Voici une nouvelle playlist, davantage tournée vers le vaste monde de la pop dite « indé ». Elle est composée essentiellement de morceaux récents, d’artistes la plupart eux aussi assez récents. Non pas que le passé n’ait pas d’intérêt, loin de là ! Simplement une question de sons, d’ambiance générale.

fazerdaze

Pour introduire cette playlist, commençons par les influences qui ressortent : les Cure, période Disintegration sans aucun doute (comment ne pas être influencé d’une manière ou d’une autre par ce chef d’oeuvre ? ), les Smiths pour ceux qui s’accrochent davantage à un son plus terre-à-terre, plus classique et plus tard les approches plus aériennes de groupes comme Slowdive et ceux que l’on qualifiera de shoegaze.

● **Consigne**
Extrayez du texte sur la playlist pop indé le passage allant de « Voici une nouvelle » à « sons, d’ambiance générale. », sans y changer un mot. Les entrées n'ont aucun rôle ici.

● **Entrées**
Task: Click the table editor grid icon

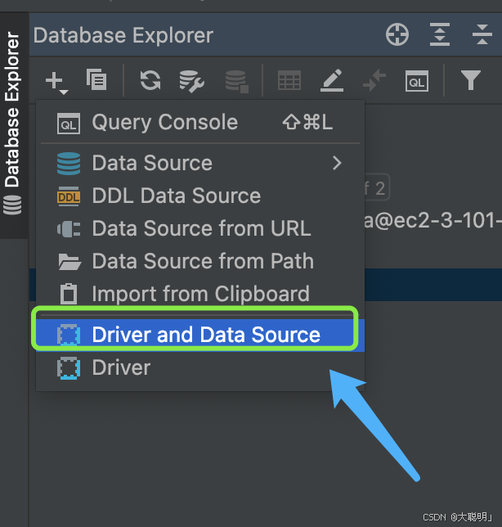Action: 289,80
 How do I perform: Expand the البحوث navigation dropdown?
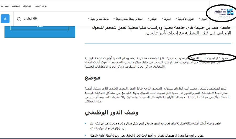pyautogui.click(x=166, y=19)
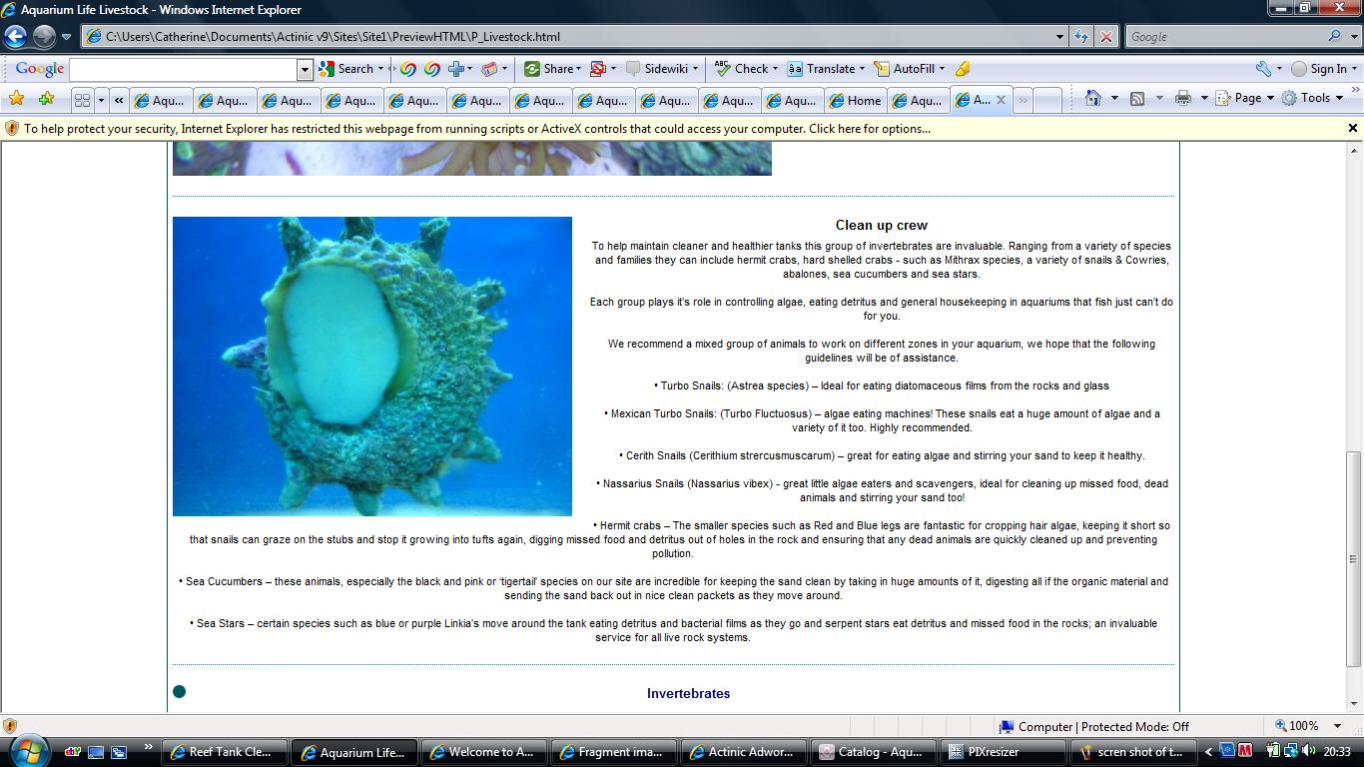1364x767 pixels.
Task: Open the Tools menu in command bar
Action: (1314, 98)
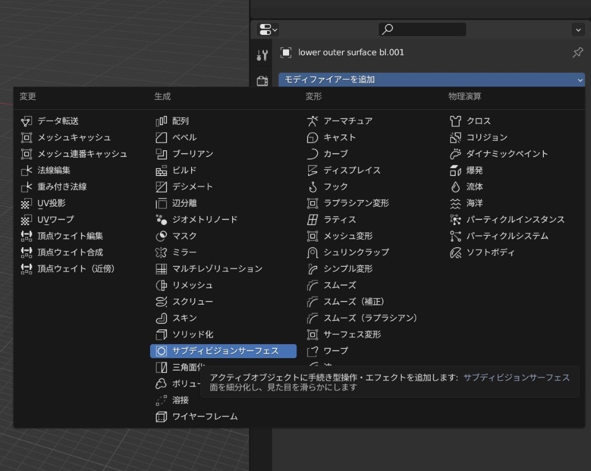Click the ベベル modifier icon
This screenshot has width=591, height=471.
point(161,137)
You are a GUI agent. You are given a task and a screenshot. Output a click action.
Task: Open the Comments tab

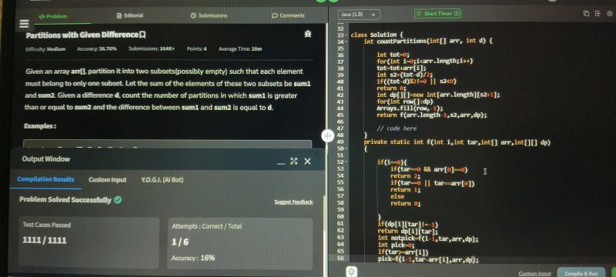click(288, 15)
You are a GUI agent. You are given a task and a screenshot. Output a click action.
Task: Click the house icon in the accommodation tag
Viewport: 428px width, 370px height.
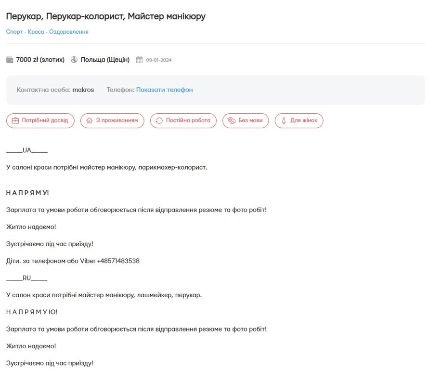89,120
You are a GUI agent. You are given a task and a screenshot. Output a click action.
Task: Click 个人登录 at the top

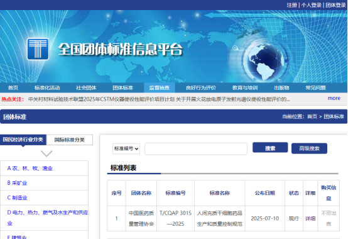pos(312,5)
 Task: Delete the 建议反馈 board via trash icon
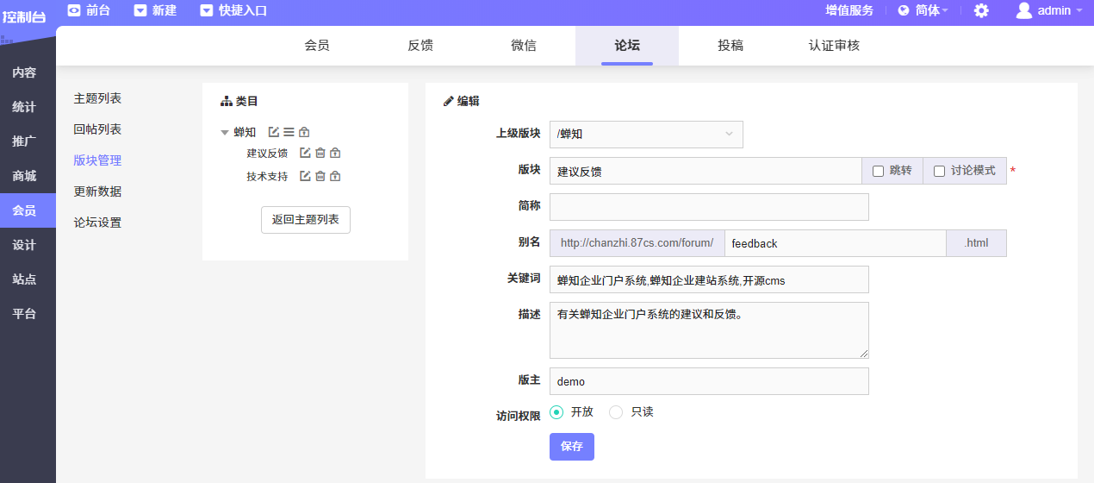pyautogui.click(x=320, y=153)
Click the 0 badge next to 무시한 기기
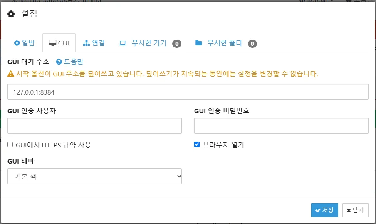This screenshot has width=376, height=224. 177,43
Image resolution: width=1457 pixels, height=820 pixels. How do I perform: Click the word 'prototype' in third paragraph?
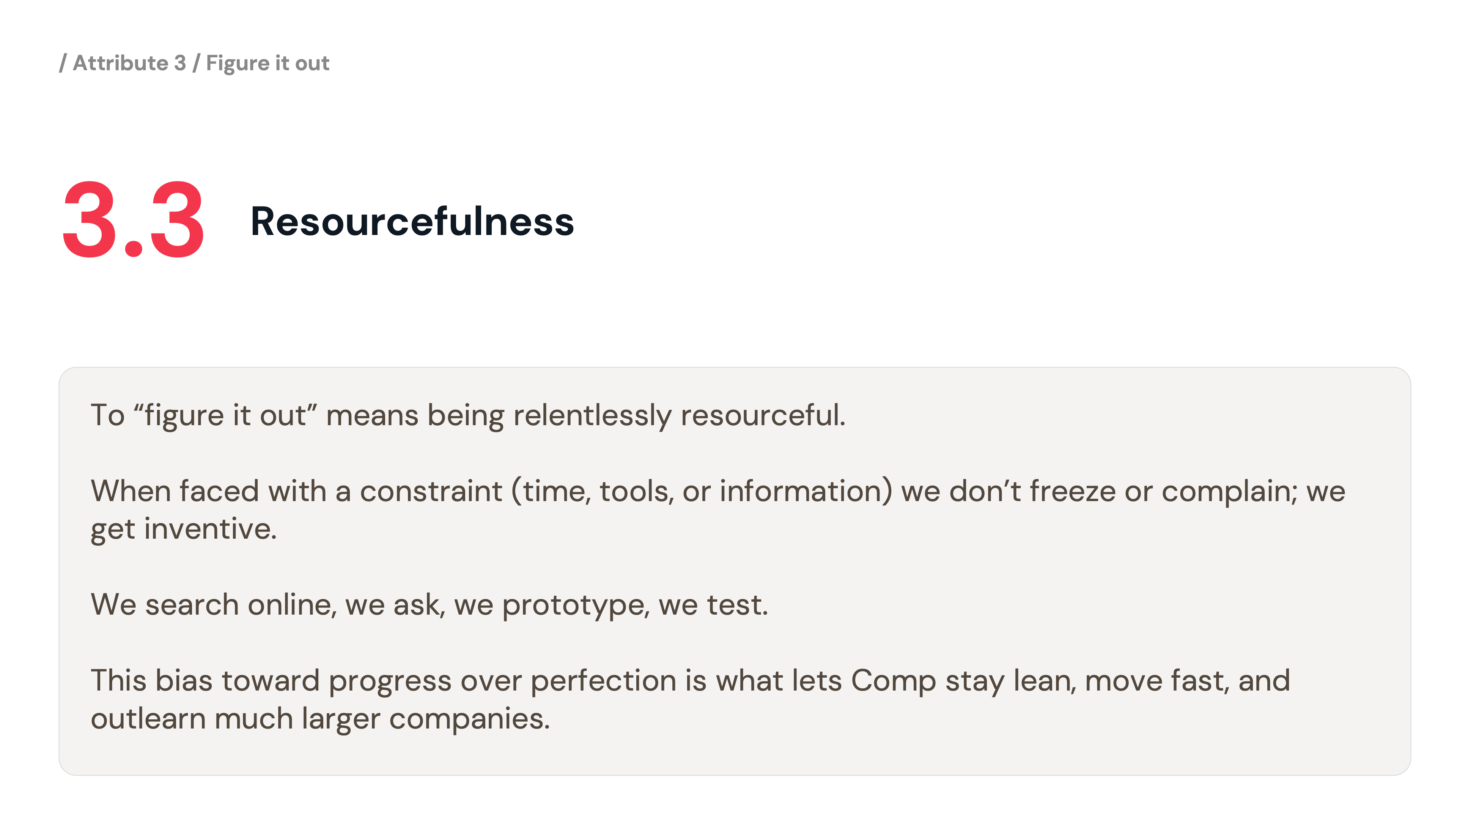coord(573,605)
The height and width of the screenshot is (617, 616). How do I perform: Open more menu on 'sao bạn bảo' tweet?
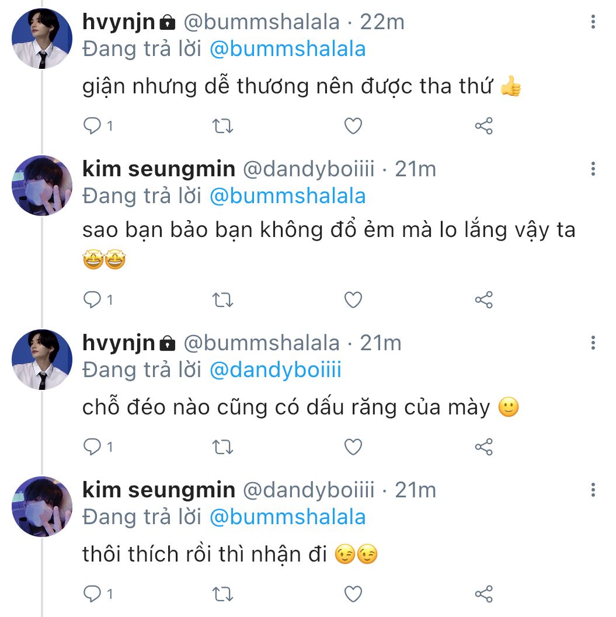coord(593,169)
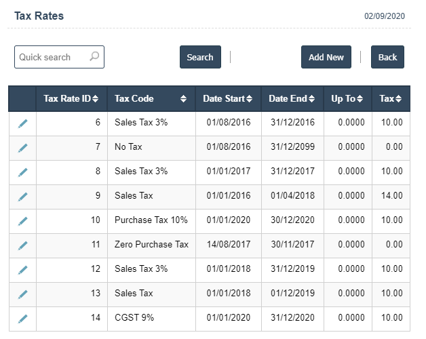Edit the Zero Purchase Tax row
426x339 pixels.
pyautogui.click(x=22, y=245)
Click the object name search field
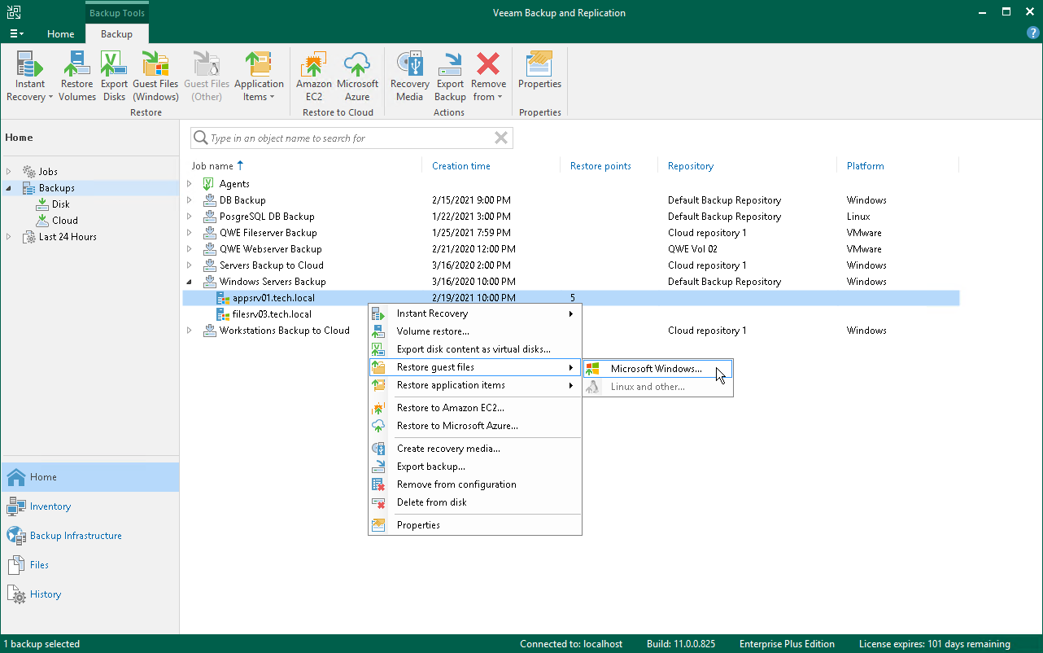This screenshot has height=653, width=1043. (346, 138)
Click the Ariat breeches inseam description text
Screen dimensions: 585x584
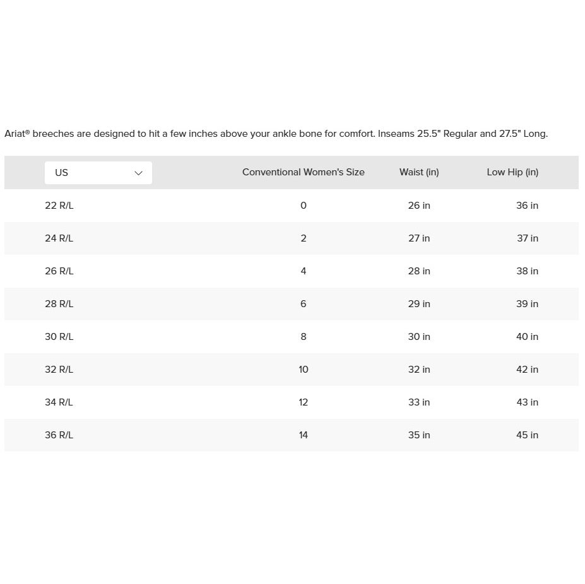276,134
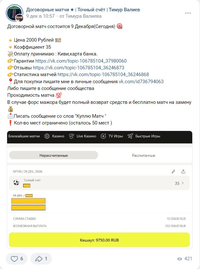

● **Réponse attendue**
Voici une nouvelle playlist, davantage tournée vers le vaste monde de la pop dite « indé ». Elle est composée essentiellement de morceaux récents, d’artistes la plupart eux aussi assez récents. Non pas que le passé n’ait pas d’intérêt, loin de là ! Simplement une question de sons, d’ambiance générale.